### Excerpt provided

____

Authors
Justin M Saul, Judy S Bohnert, Molly O'Brien, Saif Alnuaimi, Troy P Carnwath, Quinn Dunivan, Douglas W Coffin, Thomas L Smith
Published in
Tissue engineering and regenerative medicine. Aug 04, 2025. Epub Aug 04, 2025.
Abstract
Treatment for nonunion in long bones remains a clinical need. Collagen sponges loaded with recombinant human bone morphogenetic protein 2 (rhBMP-2) are potential grafts but have limited FDA-approved applications due to safety concerns associated with rapid collagen resorption and burst release of rhBMP-2 in vivo. This work investigates keratin proteins obtained from human hair as a potential rhBMP-2 biomaterial carrier. Keratins are an appealing carrier because the extent of disulfide crosslinking can be modulated by the form of keratin present, thus allowing control over the rate of scaffold degradation.
The two forms of keratin used to formulate carriers were reductively extracted keratin called kerateine (KTN) that can form disulfide crosslinks and oxidatively extracted keratin called keratose (KOS) that does not form disulfide crosslinks. Five formulations of freeze-dried keratin scaffolds containing variable amounts of KOS and KTN were fabricated and implanted into a critically-sized rat femur defect model.

____

### Supplied records

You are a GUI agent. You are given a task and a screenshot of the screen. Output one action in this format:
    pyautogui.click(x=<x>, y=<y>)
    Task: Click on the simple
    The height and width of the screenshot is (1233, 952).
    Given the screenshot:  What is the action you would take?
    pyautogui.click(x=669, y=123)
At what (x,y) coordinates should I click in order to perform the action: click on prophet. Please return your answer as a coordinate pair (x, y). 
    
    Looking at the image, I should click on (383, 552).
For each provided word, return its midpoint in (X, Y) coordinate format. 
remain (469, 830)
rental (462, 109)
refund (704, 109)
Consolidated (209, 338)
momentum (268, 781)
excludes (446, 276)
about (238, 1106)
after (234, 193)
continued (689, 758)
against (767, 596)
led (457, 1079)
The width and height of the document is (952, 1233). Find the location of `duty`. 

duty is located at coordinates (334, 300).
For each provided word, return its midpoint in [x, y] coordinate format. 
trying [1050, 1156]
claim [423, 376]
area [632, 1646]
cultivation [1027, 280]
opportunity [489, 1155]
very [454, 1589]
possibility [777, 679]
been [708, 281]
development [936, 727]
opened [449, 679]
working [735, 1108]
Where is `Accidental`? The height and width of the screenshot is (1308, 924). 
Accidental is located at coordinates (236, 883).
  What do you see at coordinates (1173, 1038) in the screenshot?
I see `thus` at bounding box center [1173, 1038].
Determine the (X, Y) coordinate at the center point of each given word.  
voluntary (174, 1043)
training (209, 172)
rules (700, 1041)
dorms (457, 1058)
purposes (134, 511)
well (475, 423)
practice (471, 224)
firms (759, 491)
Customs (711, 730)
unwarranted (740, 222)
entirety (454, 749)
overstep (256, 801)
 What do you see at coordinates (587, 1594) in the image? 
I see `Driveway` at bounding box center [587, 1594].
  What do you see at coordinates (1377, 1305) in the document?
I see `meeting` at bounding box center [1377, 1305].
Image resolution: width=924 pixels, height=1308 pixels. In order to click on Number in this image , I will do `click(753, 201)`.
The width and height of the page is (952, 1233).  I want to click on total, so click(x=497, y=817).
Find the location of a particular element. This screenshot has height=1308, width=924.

____

### What is needed
Output the stretch of the keratin carrier abstract from "The two forms" through "femur defect model.", copying it word for word.

### Reply
The two forms of keratin used to formulate carriers were reductively extracted keratin called kerateine (KTN) that can form disulfide crosslinks and oxidatively extracted keratin called keratose (KOS) that does not form disulfide crosslinks. Five formulations of freeze-dried keratin scaffolds containing variable amounts of KOS and KTN were fabricated and implanted into a critically-sized rat femur defect model.